The crystals formed by the segments were too small for conventional X-ray crystallographic methods. But synchrotron methods had luckily advanced enough that Eisenberg and his colleagues could analyze the tiny crystals. The first crystal structures revealed that the fibril spine consists of two β-sheets with interdigitating amino-acid side chains that form a zipperlike structure.

And those structures were just the beginning. Eisenberg’s team later showed that the steric zipper is a common structural motif in amyloid fibrils (Nature 2007, DOI: 10.1038/nature05695). In the past 10 years, they have solved the structures of the adhesive sections of many other disease-related proteins. This year, they solved the structure of the adhesive segment of α-synuclein, which had eluded them because it forms even smaller crystals than other segments do (Nature 2015, DOI: 10.1038/nature15368).
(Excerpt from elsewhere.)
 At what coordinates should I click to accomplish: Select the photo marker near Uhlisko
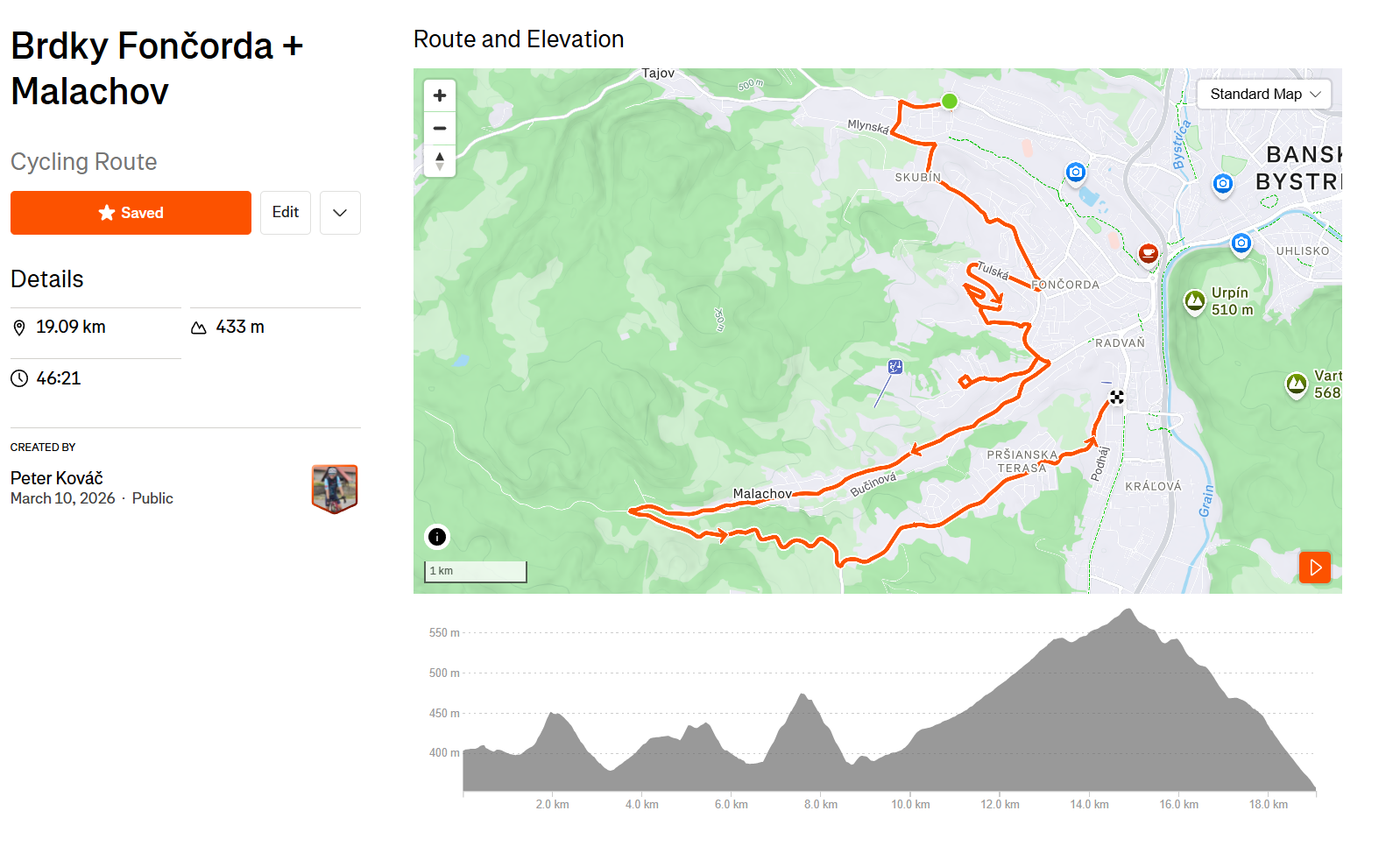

For Eisenberg, the crystal structures serve only as a jumping-off point. His team uses the atomic-level detail to design inhibitors that block fibril formation. Such inhibitors are typically peptides that bind to the top of a fibril and stop its growth. The first inhibitors were against tau, an Alzheimer’s-related protein, and SEVI (semen-derived enhancer of viral infection), a peptide that accelerates HIV infection (Nature 2011, DOI: 10.1038/nature10154). None of the inhibitors is yet in clinical trials, but the biotech firm ADRx has licensed the inhibitor-design method.

The 2005 work “was a breakthrough for amyloid structure studies and for crystallographic methodology,” says Robert Tycko, an amyloid expert at the National Institutes of Health. “So far, cross-β crystal structures of the full-length peptides and proteins have not been described, possibly because the inherent tendency of β-sheets to twist interferes with crystallization.” Studies of full-length fibril-forming proteins have been carried out with solid-state nuclear magnetic resonance spectroscopy instead.

“Crystallographers are notoriously successful in eventually crystallizing almost anything,” Tycko says. “So one should not rule out the possibility that cross-β structures of full-length amyloid-forming polypeptides will appear in the near future.”